Social Determinants of Health in the US

Introduction

Compared to the developing nations the overall health status of the American population is much better. However, when compared to other developed countries, the United States ranks rather poorly. Effects of social determinants of health have been blamed for this situation.

Social determinants of health define how the social environment which one grew up and is living in effects the health of the person. As such, different socio-economic groups have different degrees of health as seen in the occurrence, frequency and severity of certain disease; in the long run, it determines the quality of life and the life expectancy.

The following are social determinants of health;

  • Employment or unemployment, security of employment or unemployment, and the working conditions
  • Early life, gender, social exclusion and social safety net
  • Income and its distribution
  • Food security and housing
  • Education
  • Healthcare services
  • Aboriginal status

Variations to these determinants for different individuals alter the health of a person either for the better or for the worse. As such, persons who are genetically identical, such as identical twins, will have different levels of health of they grew up in different environments.

Income and Its Distribution

This determinant may singularly have the most profound effect on the health of an individual. In this case, we will consider even the effects of income of parents on the health of their offspring. The level of income determines many things; these include the diet, transport, level and quality of education; diet; quality of housing among other issues.

Low income puts a person in direct risk of developing some of the disease that if a higher income situation; living under condition of material depravation in childhood and/or in as an adult has issues of stress; this in turn results in a higher likelihood of engaging in risky behavior such as alcohol and tobacco consumption as a means of coping with the unfavorable condition. As such, living in childhood condition that was deprived is a better predictor of the occurrence of heart disease, stroke and diabetes type-II than the risk factors that are traditionally associated with the occurrence of this disease (Baker et al, 1989; Davey-Smith et al, 2002; Eriksson et al, 1999).

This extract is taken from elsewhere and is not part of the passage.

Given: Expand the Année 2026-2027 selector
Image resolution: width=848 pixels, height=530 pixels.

Studies have shown that children who grew up in an environment where their parents earned less than ideal amounts of money have a greater incidence of a number of conditions that tend to affect people of that age; these include infectious diseases and physical injuries. Additionally, they are prone to other issues such as child abuse and poor advancement in education (CICH, 2000).

Changing the Situation

While social disparity in income has been there since the first civilization, the widening health gap that this disparity has created is a recent development. The key to solving the issue is making sure that such disparity does not affect the health of the population; such would require the country to take a proactive approach towards provision of health services to persons of all social classes. Additionally, a mitigation of the adverse conditions that low income creates so that they have a smaller effect on health is necessary.

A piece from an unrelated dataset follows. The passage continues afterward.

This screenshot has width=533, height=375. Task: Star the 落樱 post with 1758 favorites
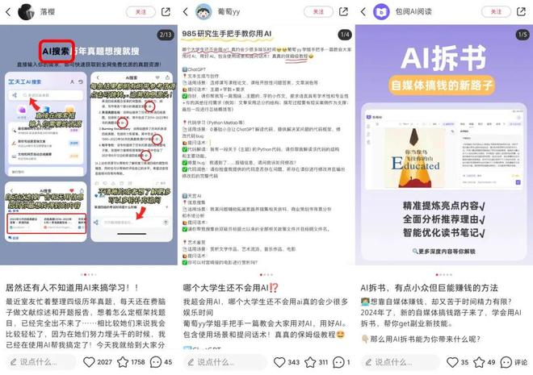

The United States in particular has been noted to have a laissez-faire attitude towards provision of social amenities such as proper housing and healthcare compared to particularly the Scandinavian countries which go to great lengths to ensure that its citizen’s health is not affected by low or lack of income (Bambra, 2004; Navaro and Shi, 2002).

Conclusion

Countries, such as the United States, which have demonstrated lower commitment to reducing the effects of income on health than its counterparts in Western Europe, have poorer indicators of the general health of the population (Raphael, 2007).

References

  1. Bambra, C. (2004). The worlds of welfare: illusory and gender blind? Social Policy and Society, 3(3), 201-211.
  2. Barker, D. J., Osmond, C., and Simmonds, M. (1989). Weight in infancy and death from ischemic heart disease. The Lancet, 2, 577-580.
  3. Canadian Institute on Children’s Health. (2000). The Health of Canada’s Children: A CICH Profile 3rd Edition. Ottawa, Canada: Canadian Institute on Children’s Health.
  4. Davey-Smith, G., and Hart, C. (2002). Life-Course Approaches to Socio-Economic and Behavioural Influences on Cardiovascular Disease Mortality. American Journal of Public Health, 92(8), 1295-1298.
  5. Eriksson, J., Forsen, T., Tuomilehto, J., Winter, P., Osmond, C., and Barker, D. (1999). Catch-up growth in childhood and death from coronary heart disease: longitudinal study. BMJ – Clinical Research, 318(7181), 427-431.
  6. Navarro V. and Shi L. (2002). The political context of social inequalities and health. In V. Navarro (Ed.), The Political Economy of Social Inequalities: Consequences for Health and Quality of Life (pp. 403-418). Amityville, NY: Baywood.
  7. Raphael, D. (2007). Poverty and Health. In D. Raphael (Ed.), Poverty and Policy in Canada: Implications for Health and Quality of Life (pp. 205-238). Toronto: Canadian Scholars’ Press.